1) China Daily: Tougher rules for air quality likely soon
China is mulling more stringent appraisal standards for air quality, and pilot projects are likely to start from coastal cities in the Yangtze River delta and Pearl River delta next year.This is terrific news. With the pressure of the Olympics off, I was beginning to think that MEP had forgotten about the comments they made last year on this topic.

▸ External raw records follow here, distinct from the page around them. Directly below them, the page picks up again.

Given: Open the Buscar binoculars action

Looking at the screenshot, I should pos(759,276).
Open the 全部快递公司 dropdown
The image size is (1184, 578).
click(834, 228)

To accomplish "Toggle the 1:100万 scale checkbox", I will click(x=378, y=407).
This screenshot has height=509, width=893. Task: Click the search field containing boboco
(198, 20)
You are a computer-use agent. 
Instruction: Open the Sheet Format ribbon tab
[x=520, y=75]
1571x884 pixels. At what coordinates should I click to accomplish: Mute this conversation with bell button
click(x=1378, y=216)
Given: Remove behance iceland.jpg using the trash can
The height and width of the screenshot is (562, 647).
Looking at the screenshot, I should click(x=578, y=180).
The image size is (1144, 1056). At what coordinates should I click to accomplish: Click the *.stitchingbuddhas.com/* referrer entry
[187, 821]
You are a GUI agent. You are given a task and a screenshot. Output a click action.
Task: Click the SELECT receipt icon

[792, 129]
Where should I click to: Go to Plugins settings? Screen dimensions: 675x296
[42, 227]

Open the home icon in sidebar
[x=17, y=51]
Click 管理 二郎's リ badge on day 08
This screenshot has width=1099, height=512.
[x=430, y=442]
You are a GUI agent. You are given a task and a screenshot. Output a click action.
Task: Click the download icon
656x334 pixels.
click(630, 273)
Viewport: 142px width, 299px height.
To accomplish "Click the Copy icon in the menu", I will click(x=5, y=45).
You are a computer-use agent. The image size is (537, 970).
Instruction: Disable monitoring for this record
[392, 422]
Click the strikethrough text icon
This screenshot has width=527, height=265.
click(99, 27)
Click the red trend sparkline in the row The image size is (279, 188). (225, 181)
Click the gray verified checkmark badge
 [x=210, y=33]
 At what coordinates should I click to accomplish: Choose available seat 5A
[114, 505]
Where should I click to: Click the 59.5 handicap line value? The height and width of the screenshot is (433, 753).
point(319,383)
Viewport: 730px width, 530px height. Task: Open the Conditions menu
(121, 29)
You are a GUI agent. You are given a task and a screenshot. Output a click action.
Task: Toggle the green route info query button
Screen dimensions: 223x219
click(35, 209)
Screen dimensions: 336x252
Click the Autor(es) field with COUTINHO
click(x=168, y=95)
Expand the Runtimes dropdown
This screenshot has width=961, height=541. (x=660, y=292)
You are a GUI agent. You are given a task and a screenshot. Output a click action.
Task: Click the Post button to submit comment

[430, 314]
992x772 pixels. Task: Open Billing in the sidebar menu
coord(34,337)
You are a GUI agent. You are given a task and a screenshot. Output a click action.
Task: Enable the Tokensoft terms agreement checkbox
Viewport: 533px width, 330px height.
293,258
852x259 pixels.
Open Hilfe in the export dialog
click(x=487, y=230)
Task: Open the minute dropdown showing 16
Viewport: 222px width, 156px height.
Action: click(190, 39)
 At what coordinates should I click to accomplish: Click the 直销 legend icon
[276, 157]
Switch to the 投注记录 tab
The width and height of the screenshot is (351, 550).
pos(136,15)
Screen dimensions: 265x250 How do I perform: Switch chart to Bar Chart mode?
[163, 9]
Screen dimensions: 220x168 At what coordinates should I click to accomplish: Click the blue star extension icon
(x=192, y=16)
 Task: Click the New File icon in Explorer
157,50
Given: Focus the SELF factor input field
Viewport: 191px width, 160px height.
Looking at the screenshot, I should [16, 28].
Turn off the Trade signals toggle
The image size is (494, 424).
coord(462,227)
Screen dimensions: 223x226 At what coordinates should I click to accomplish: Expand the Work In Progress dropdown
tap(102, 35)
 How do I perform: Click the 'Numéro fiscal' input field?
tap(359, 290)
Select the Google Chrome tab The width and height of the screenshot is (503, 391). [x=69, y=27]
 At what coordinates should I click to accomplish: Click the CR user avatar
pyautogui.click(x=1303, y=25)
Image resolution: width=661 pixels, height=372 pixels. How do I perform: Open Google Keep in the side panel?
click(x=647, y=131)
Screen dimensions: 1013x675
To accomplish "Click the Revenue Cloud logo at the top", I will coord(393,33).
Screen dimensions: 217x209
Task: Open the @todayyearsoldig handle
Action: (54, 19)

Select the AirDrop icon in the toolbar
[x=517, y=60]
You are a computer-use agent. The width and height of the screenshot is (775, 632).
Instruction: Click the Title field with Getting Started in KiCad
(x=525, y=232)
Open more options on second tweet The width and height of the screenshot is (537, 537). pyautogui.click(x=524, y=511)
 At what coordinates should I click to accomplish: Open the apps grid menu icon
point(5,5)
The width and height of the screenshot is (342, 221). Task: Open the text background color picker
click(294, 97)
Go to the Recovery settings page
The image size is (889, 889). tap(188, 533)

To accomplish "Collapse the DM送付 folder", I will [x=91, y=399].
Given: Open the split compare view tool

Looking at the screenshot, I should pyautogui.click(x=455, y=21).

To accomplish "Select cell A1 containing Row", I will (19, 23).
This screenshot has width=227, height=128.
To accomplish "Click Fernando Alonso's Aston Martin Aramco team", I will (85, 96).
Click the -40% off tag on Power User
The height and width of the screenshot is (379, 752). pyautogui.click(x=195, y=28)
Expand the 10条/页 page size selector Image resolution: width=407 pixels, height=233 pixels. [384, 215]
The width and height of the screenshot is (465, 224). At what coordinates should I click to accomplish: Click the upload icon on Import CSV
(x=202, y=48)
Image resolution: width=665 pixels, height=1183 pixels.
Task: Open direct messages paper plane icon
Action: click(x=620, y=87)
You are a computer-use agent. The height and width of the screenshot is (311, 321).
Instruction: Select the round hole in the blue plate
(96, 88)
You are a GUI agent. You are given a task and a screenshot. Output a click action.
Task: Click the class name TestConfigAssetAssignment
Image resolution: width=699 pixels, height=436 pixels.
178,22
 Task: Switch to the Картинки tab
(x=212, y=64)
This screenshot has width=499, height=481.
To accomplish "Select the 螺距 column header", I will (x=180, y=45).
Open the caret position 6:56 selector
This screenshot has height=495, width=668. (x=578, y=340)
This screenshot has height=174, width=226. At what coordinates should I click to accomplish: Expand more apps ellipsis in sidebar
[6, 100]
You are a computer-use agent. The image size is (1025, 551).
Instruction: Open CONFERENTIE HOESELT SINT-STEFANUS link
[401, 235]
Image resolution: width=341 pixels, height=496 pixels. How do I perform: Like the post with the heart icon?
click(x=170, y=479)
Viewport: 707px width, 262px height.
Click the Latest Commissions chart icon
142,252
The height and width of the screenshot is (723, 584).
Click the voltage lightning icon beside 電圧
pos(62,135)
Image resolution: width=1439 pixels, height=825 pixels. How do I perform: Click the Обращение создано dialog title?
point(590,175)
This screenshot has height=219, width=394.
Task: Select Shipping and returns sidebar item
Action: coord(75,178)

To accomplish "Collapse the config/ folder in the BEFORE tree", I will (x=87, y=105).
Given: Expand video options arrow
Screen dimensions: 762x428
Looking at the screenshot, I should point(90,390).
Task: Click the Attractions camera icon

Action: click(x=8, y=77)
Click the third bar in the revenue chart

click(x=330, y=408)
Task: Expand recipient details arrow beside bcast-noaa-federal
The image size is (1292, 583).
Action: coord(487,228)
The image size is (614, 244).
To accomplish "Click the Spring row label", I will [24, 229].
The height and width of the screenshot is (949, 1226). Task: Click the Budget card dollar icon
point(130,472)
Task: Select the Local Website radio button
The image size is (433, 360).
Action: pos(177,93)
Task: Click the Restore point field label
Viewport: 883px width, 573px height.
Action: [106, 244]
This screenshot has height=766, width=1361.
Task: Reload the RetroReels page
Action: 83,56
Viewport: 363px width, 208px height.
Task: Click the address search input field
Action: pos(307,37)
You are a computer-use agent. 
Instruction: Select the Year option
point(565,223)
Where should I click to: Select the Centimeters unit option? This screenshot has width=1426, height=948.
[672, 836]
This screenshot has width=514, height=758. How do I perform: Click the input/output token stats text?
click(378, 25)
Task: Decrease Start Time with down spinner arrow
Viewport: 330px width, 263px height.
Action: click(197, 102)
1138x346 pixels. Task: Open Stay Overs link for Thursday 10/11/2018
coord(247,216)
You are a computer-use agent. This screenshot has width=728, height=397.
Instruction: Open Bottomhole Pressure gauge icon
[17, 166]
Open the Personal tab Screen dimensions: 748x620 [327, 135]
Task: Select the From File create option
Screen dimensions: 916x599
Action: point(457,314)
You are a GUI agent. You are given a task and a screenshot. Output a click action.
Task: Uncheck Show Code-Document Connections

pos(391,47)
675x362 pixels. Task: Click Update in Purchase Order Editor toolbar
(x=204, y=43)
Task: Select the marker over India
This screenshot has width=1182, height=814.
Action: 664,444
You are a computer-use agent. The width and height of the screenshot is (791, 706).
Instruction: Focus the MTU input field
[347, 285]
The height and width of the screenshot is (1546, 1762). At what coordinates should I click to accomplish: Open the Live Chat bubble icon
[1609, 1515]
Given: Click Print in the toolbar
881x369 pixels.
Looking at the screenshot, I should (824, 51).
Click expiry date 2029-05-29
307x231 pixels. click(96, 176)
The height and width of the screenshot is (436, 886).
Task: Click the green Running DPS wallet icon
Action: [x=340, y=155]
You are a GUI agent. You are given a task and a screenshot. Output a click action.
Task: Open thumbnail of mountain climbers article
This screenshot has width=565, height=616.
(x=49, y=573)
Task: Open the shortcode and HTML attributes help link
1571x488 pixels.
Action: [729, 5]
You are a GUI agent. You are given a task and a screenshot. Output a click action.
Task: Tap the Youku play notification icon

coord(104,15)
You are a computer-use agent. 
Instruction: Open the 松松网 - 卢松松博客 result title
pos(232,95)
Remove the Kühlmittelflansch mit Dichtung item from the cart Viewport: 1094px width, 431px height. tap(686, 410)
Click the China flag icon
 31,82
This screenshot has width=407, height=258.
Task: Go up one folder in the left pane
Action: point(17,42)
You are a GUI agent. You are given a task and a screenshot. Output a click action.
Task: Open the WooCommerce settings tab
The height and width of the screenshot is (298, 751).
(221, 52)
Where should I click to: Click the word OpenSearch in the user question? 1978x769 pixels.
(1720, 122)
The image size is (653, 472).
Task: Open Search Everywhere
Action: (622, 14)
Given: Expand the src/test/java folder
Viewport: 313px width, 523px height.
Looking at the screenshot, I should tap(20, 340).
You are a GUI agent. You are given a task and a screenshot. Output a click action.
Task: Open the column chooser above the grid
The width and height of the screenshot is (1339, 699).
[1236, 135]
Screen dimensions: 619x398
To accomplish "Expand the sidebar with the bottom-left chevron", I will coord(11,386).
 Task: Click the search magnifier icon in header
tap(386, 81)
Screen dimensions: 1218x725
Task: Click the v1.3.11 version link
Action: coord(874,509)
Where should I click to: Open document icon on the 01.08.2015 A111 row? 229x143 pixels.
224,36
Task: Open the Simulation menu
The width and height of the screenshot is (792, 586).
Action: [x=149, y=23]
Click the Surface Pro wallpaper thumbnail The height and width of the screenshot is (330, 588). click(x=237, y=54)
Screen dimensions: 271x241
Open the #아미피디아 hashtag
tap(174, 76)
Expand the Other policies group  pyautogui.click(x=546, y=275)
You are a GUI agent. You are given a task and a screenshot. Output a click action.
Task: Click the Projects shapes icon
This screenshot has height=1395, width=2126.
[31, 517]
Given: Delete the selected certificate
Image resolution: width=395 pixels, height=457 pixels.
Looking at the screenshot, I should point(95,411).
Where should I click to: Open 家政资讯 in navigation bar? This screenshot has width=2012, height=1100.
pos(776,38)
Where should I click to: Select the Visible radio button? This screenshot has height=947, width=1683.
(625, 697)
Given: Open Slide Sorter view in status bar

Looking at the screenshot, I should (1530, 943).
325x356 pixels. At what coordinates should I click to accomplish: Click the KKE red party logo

No dates given in the article, but still a positive sign.
The environmental authorities are planning to include particles less than 2.5 microns (PM2.5) and ozone, into the Air Pollution Index (API), which currently measures the concentration of sulfur dioxide, nitrogen dioxide and PM10, or particles smaller than 10 microns.
2) China Daily: Pollution index up and running
China's first Pollution Information Transparency Index (PITI) has been officially launched and has published its first annual assessment of the pollution information disclosure performance of 113 Chinese cities for 2008.Here is the link to the index methodology and results (Chinese). Note that the index encompasses several types of pollution, not just air pollution. Although most cities scored rather poorly (Beijing overall scored 49.1 out of 100), it's still encouraging to see this index go public as a baseline for future comparison. It is also very encouraging to see this activity by NGOs reported in the Chinese media.
The PITI, set up by the Institute of Public and Environmental Affairs (IPE) and the US-based Natural Resources Defense Council (NRDC), is part of efforts to strengthen public awareness and supervision of environmental issues and protection.
3) Xinhua: China's central environment authorities to open hotline for direct complaints
BEIJING, June 4 (Xinhua) -- People who have complaints about environmental pollution in China would have a direct way to inform the Ministry of Environmental Protection as the ministry opens a tip-off hotline on Friday, the International Environment Day.A nice little green hop, I'd say (to borrow an expression from the Green Leap Forward).
The ministry said Thursday that the hotline, 010-12369, will take calls about emergency environment issues, cross-provincial pollution and other environmental issues that should be directly dealt with by the ministry.
1 comment:
Thanks for posting about PITI. Note that one of our key findings was that there are Chinese cities that perform well on environmental information disclosure, so the common excuse that China can't do it at its current stage of development rings false. Working with Ma Jun, we developed an "all-star team" composed of the best performing cities in each of the 8 categories we measured. That all-star team scored nearly 90 points out of 100.
Keep up the great blogging. We're going to add you to our blogroll at www.greenlaw.org.cn.